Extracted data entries
+---+
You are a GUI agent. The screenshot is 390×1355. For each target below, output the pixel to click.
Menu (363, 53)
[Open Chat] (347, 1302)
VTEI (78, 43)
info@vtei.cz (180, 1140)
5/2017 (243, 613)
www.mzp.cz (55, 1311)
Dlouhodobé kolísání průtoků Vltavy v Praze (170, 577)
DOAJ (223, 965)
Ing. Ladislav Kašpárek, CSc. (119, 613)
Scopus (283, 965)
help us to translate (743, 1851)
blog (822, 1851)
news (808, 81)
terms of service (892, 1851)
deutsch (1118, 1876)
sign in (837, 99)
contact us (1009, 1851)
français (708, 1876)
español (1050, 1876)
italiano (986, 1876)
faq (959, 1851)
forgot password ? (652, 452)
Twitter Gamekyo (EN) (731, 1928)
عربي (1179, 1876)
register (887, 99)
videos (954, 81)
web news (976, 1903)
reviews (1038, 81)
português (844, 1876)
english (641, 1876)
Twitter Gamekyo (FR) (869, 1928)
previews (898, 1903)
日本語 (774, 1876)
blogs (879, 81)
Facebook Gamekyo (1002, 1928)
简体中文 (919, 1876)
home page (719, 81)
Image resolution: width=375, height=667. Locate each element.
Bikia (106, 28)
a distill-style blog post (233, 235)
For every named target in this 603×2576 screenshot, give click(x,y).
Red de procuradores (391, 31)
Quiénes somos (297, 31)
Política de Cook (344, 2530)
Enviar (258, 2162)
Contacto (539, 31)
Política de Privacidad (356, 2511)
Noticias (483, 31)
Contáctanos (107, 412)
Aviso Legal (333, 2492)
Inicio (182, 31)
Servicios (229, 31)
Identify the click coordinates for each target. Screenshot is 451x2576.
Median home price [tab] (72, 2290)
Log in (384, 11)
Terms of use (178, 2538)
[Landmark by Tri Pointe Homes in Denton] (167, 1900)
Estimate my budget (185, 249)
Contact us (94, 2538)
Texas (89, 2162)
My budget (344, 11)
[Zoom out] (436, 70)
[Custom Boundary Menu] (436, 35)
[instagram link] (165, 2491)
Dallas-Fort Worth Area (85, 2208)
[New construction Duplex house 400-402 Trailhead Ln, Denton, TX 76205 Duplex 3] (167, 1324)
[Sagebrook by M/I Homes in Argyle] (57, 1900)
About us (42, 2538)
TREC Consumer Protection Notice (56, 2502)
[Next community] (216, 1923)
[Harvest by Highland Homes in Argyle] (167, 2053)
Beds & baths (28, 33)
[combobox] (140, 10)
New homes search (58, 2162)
+---+
=== Problem to work on ===
Your reply should consist of one number: how many lines above contain the word "click".

=== Answer below ===
3